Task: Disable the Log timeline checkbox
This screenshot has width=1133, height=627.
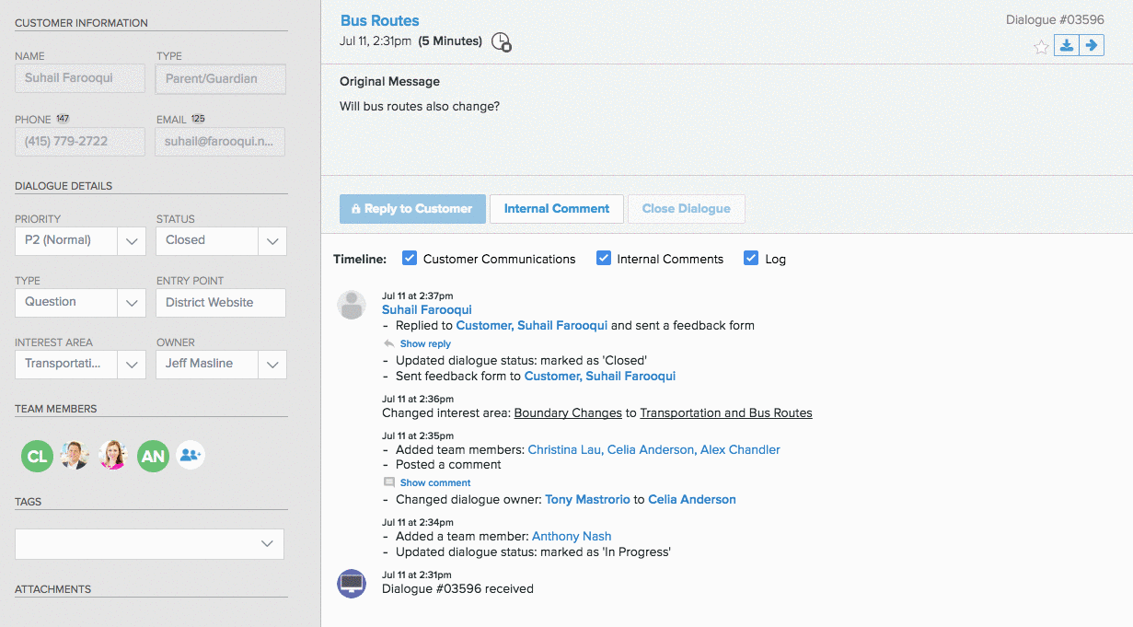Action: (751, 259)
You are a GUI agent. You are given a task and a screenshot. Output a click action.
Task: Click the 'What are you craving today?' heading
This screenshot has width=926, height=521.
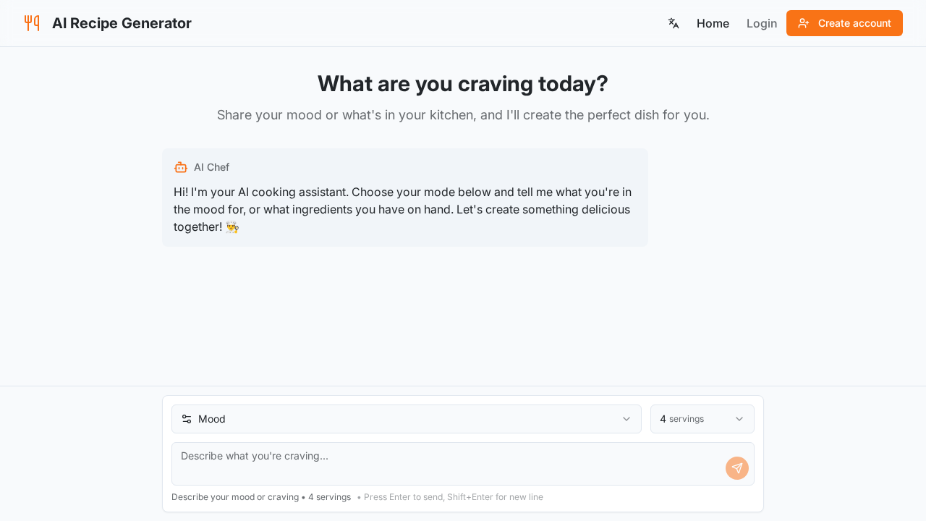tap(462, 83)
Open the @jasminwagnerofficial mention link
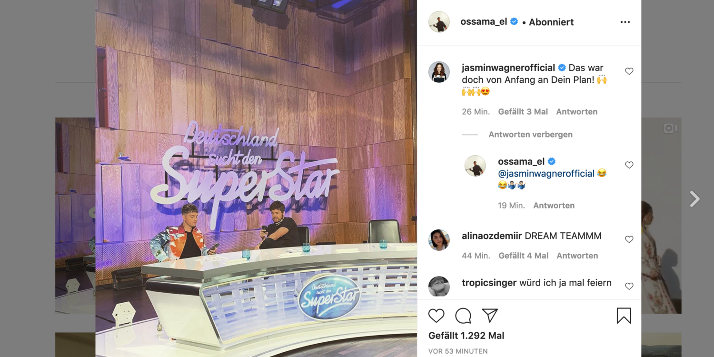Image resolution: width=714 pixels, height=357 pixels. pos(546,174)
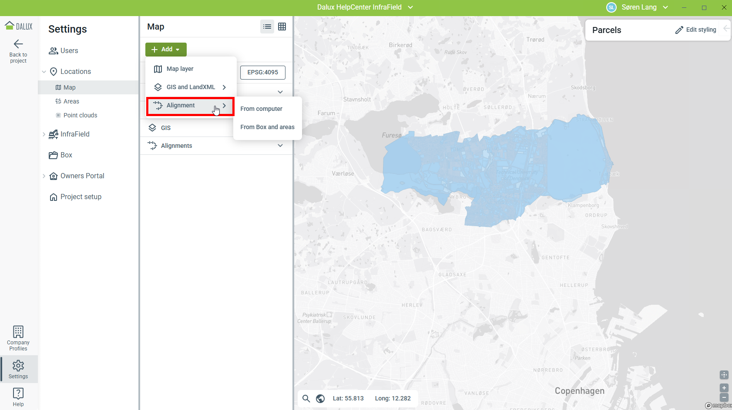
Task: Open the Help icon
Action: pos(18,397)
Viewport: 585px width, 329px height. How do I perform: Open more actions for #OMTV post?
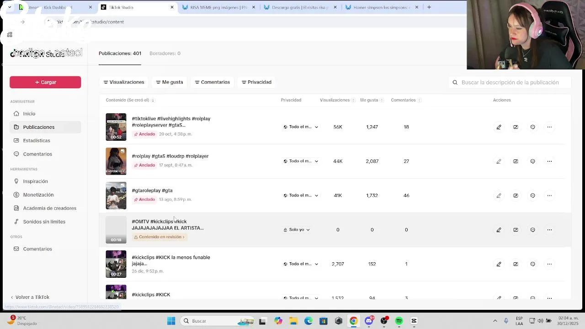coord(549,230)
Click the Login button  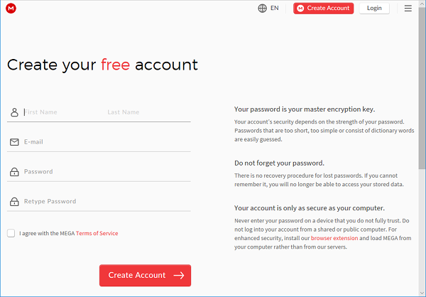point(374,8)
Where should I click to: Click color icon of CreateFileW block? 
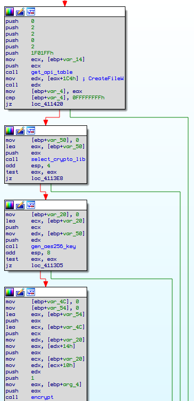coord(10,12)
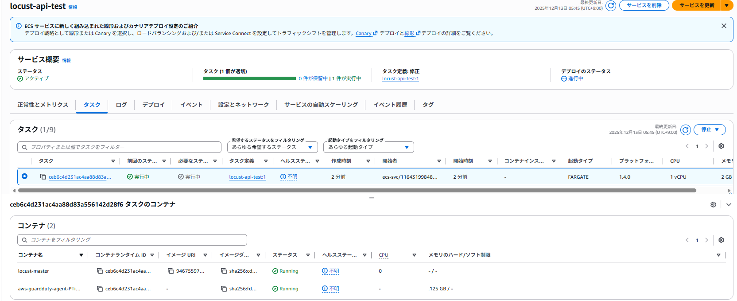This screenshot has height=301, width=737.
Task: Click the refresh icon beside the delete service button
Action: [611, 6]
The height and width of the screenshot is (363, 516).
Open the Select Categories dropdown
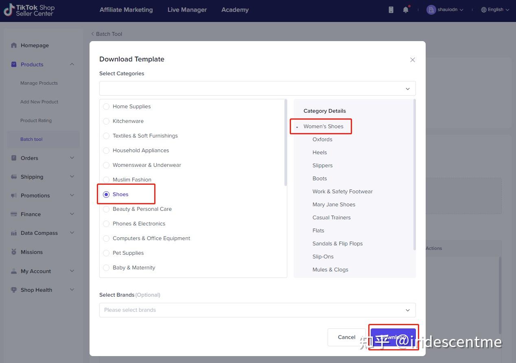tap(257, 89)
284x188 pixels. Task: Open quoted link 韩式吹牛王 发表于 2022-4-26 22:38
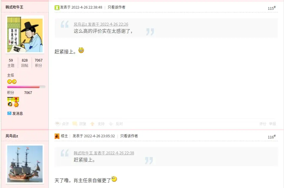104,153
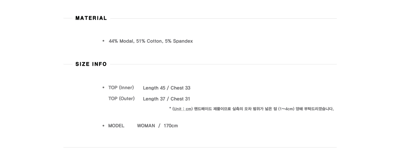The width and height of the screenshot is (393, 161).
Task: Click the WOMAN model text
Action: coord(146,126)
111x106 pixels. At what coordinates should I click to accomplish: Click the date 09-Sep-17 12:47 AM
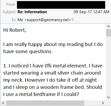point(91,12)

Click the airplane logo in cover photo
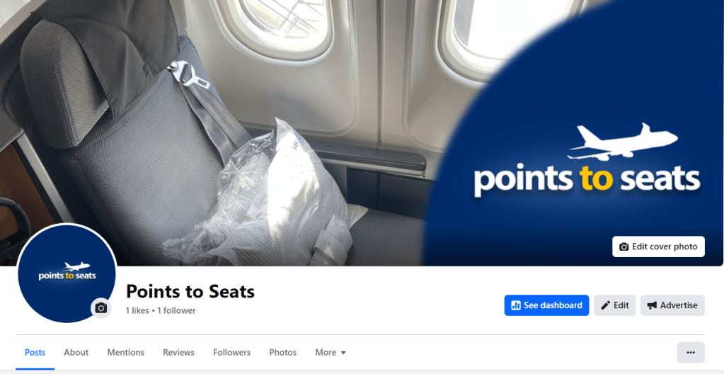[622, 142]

----

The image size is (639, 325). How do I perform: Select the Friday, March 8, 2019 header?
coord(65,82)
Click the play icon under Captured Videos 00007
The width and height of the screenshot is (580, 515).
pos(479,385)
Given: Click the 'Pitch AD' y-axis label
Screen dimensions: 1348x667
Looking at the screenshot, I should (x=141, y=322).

----

Work to complete:
Every line above in the stretch from the one with "Task: Disable the Log timeline checkbox" through the one with "Task: Click the 'What" is to be transcribed exactly, ends included. No picture is copied.

Answer to the problem:
Task: Disable the Log timeline checkbox
This screenshot has width=1133, height=627.
Action: (751, 259)
You are a GUI agent. You are given a task and a screenshot. Output a click action.
Task: Click the 'What are you craving today?' heading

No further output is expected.